Nonetheless, any connection between Stinnett’s guilt and the issue of whether
the explanation of the identification process was Stephens’s idea or the
prosecutor’s was, at most, tenuous and remote. In addition, the trial court
promptly instructed the jury to disregard the statement, and the jury is
presumed to have done so. Tomblin, 46 F.3d at 1390. Moreover, there was
ample evidence of guilt. The effect of Government’s innocuous remark was
negligible and provides no basis for reversing Stinnett’s conviction.
The district court’s Allen charge
Stinnett contends that the district court’s Allen charge was coercive.
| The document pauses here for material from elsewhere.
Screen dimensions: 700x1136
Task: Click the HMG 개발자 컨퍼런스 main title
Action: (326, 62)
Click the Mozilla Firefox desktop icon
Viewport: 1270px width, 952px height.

After
deliberating for about four hours, the jury stated that it had reached a verdict
on three counts but was deadlocked on one count. The Government asked the
court to give this circuit’s modified Allen charge urging the jurors to continue
deliberating. See Allen v. United States, 164 U.S. 492, 501 (1896) (approving of
supplemental instruction that basically urged the jurors to consider each others’
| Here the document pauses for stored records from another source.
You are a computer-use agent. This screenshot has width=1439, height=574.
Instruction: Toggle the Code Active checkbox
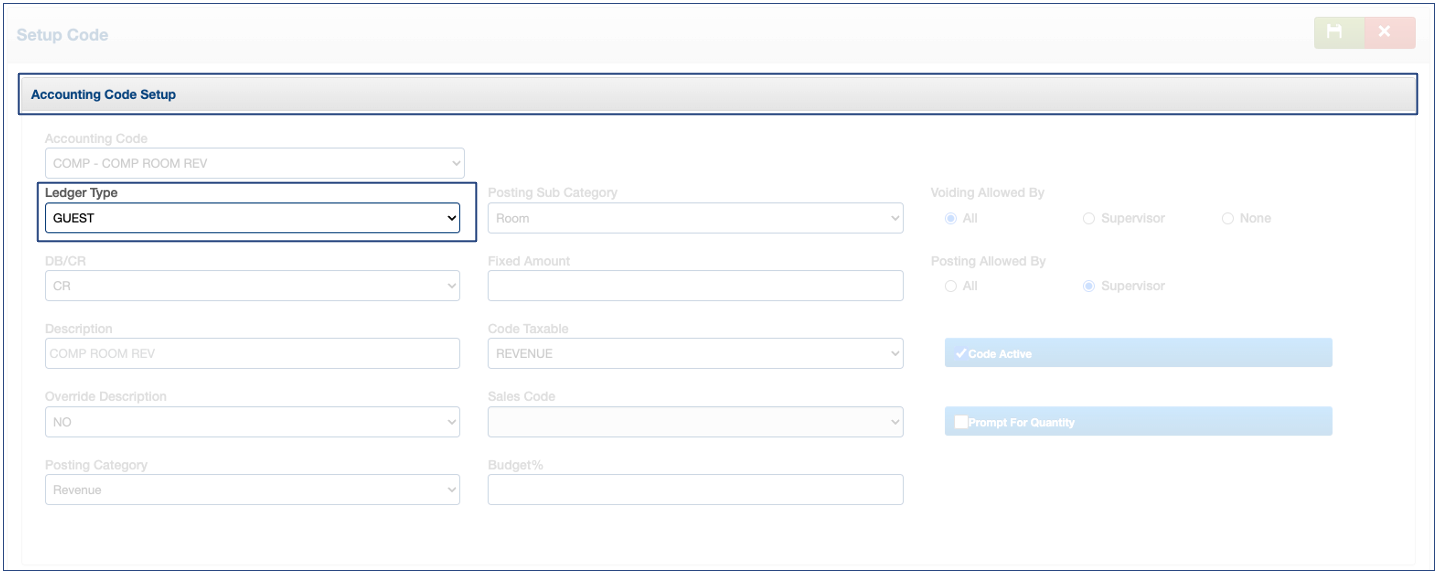click(961, 354)
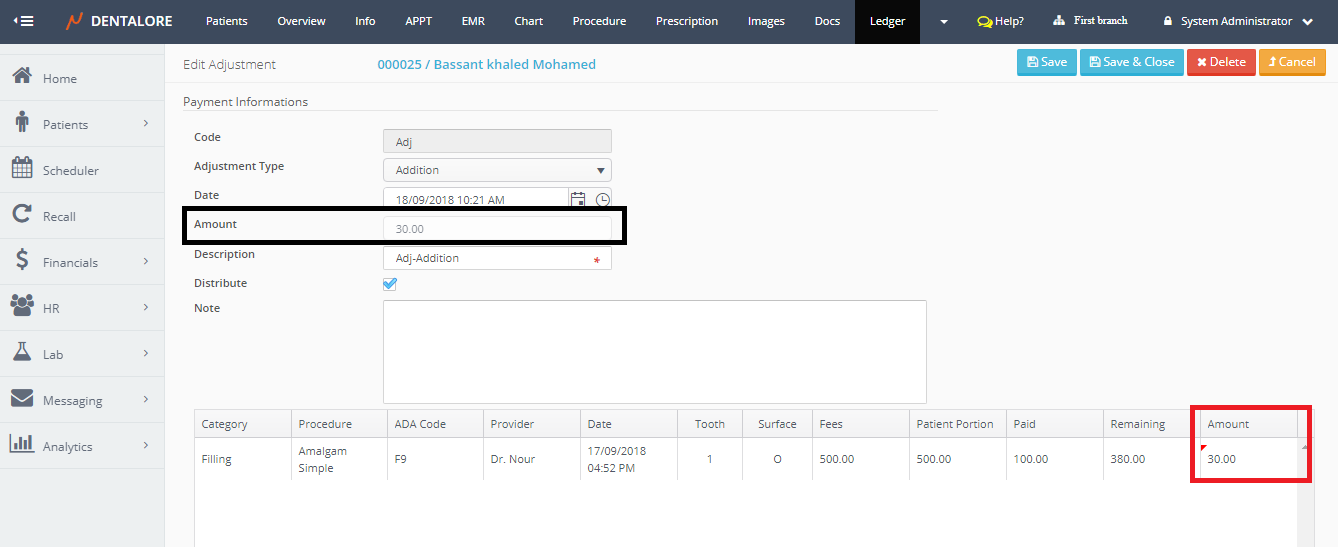Open patient link 000025 / Bassant khaled Mohamed

(486, 64)
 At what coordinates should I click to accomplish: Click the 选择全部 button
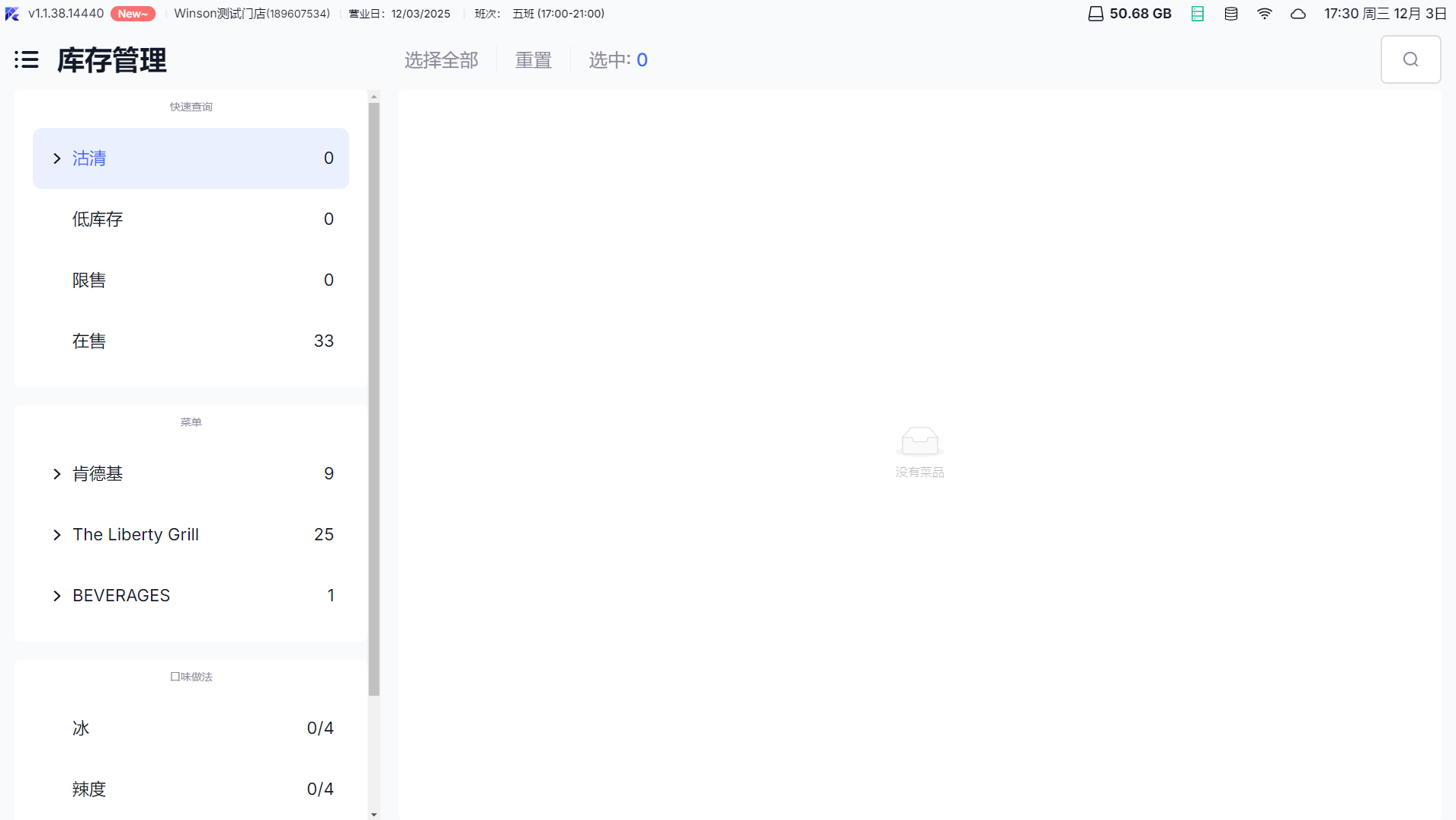coord(441,60)
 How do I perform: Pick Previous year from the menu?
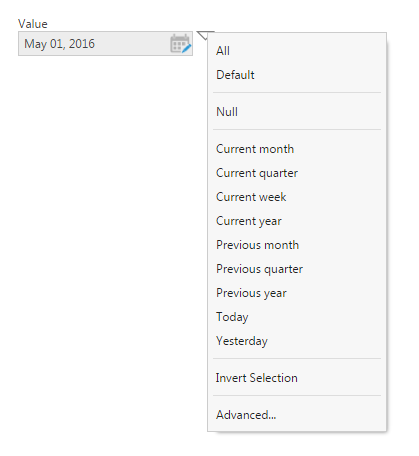[297, 293]
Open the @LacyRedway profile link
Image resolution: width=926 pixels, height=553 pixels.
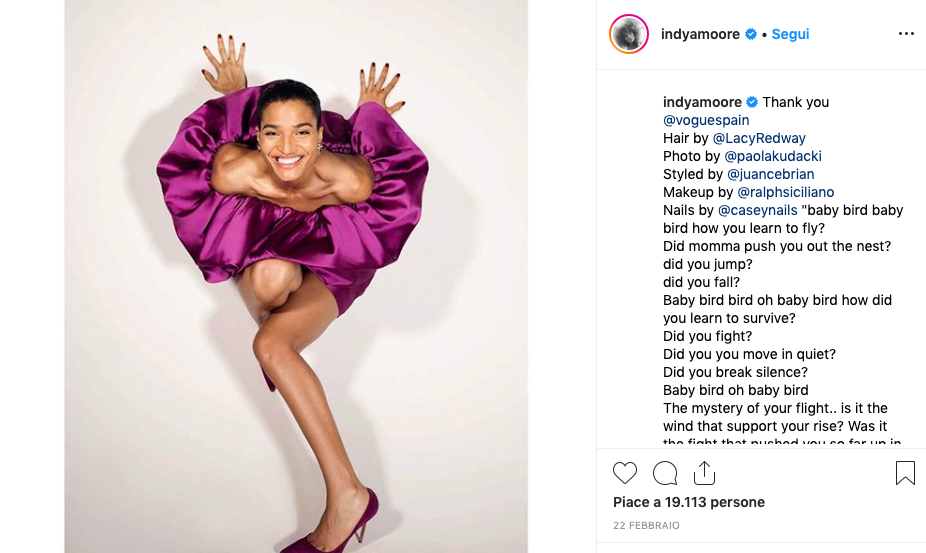[x=759, y=138]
opposing views in order to reach a unanimous verdict). The defense objected.
The court gave the charge.
We review the giving of the Allen charge for abuse of discretion. United
States v. Winters, 105 F.3d 200, 203 (5th Cir. 1997). We ask whether any
deviation from our approved Allen charge was prejudicial enough to require
reversal and whether the circumstances surrounding the charge were coercive.
Id.
The district court’s charge was substantively indistinguishable from this
court approved pattern charge. See F IFTH C IRCUIT P ATTERN J URY I NSTRUCTIONS
5
No. 08-40275
(C RIMINAL), § 1.45 (West 2001); Winters, 105 F.3d at 204. Accordingly, there is
no prejudicial difference between the given charge and the approved Allen
charge. Further, nothing in the record or in Stinnett’s argument reveals any
coercive circumstance surrounding the charge. The district court did not abuse
its discretion by giving the charge.
The reasonableness of the sentence
Stinnett contends that his sentence is unreasonable. He does not contend
that the advisory guidelines range was incorrect. Rather, he argues that the
guidelines sentence should not be entitled to a presumption of reasonableness
because it gives undue weight to the Sentencing Guidelines. A sentence within
a properly calculated guidelines range is presumed reasonable. United States
v. Alonzo, 435 F.3d 551, 554 (5th Cir. 2006); see also Gall v. United States, 128
S. Ct. 586, 597 (2007) (permitting appellate presumption of reasonableness). In
addition, the district court engaged in a thorough discussion of the sentencing
factors of 18 U.S.C. § 3553(a), including mitigating factors. Stinnett fails to
show that his sentence is unreasonable.
The judgment of the district court is AFFIRMED.